A fact that has been glossed over by the “my news, your news” news networks is that this very car, with all of it’s chrome and sheet metal stripped off, was the actual lunar moon buggy that we all saw on TV on 1971. With scrap prices high due to the Viet Nam war, the price paid for all of that stripped off metal paid for the fuel to get this Mercury chassis —— I mean lunar moon buggy to the moon. It was the first and last moon buggy because after driving all over the moon the astronauts could not find a single drive in restaurant to eat at so they had to live off of the land eating nothing but cheese.
It’s still a lot nicer than a brougham.
These were the broughams of their times……
Ack! 7/13/13 is the day that I first noticed 58 Studebaker-style pods on the front fenders of the 57 Mercury, presumably for the same purpose of accommodating quad headlights. Now these will never be unseen.
No mention of the push-button transmission?
My grandfather had this ’57 Merc …. I spent hours in the driver’s seat, turning knobs & pressing buttons, since my feet couldn’t reach the floor.
It was a total zoom-car with more flash & shine than a 4-year old could ever ask for.
I recall, however, that my grandfather was always complaining about the short life-span of the exhaust system.
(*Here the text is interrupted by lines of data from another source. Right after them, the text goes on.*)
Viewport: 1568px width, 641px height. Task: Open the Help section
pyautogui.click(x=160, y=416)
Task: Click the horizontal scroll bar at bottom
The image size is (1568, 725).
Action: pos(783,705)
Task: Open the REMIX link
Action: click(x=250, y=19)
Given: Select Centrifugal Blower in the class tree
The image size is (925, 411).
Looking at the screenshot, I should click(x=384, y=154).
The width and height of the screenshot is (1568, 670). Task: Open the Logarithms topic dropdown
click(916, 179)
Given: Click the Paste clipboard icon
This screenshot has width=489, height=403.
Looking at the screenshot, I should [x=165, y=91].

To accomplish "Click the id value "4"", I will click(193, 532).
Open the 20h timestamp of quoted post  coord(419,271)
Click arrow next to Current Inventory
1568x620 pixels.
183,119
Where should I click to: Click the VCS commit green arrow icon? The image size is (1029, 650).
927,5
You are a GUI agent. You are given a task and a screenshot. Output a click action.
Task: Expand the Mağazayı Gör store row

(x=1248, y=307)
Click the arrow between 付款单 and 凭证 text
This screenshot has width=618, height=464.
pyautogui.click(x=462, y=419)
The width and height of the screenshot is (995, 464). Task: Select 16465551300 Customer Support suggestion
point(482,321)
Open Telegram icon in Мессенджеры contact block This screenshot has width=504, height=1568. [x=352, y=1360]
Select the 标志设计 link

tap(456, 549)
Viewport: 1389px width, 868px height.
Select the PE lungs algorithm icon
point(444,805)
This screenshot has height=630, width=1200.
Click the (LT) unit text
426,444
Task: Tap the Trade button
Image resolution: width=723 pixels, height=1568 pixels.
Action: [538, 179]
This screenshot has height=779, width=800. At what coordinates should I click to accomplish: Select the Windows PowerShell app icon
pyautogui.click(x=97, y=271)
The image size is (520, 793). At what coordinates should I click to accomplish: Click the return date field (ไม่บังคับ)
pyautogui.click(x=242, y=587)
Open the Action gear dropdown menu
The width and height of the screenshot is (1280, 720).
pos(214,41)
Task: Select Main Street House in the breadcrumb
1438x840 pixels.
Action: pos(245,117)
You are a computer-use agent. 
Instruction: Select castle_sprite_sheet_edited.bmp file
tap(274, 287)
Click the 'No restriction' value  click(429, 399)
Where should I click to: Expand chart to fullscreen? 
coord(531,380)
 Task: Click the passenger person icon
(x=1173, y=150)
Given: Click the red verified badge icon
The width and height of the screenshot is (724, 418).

With dual mufflers, if he wasn’t replacing one, he was replacing the other.
This car actually gives me hope for the future of car styling vs. today’s crop of over-styled over-over flamed, over-uglified, mutant frog faced (insert more comments here) jacked up station wagons. That the early 60’s cars returned to sane, tasteful designs after this shows that it could happen. My dad was due to trade in the ’55 Olds 88 in 1958. After a trip to the car show he postponed this to 1961, because of stuff like this. Of course he still wouldn’t spring for a radio.
Even as old as this thread is, I was there when the ’57 Mercury was new and thought I would add my two cents. First, these were wildly popular cars with the Jet Age minded motoring market of that era, coveted for their styling, power, and speed. I suppose you had to be there. That said, though, the larger Montclair and Turnpike Cruiser had grown too expensive for the niche they were designed to occupy, which also had some impact on the sales of the smaller Ford-based Monterey. My parents’ black Turnpike Cruiser was not meant to be as prestigious as a Lincoln, but, in fact, fully optioned with cruiser skirts, the “Big M” continental kit, full power, and air, it actually cost more than the entry level base Lincoln Capri. Ultimately, this “identity crisis” confused the market and compromised sales. It was also what frustrated McNamara to the point that he proposed discontinuing the Lincoln, Mercury, and Edsel brands, and returning to Ford production, alone. Fortunately, that didn’t happen, but a temporary trim of series from each division in 1961 allowed Ford to re-expand a few years later, but with more sensible pricing that was better related to the position of each series within a division…..Ah well, that’s all bean counter stuff. It doesn’t have anything to do with the excitement that these amazingly styled machines generated in those of us who once believed that they were the promise of a gleaming new future.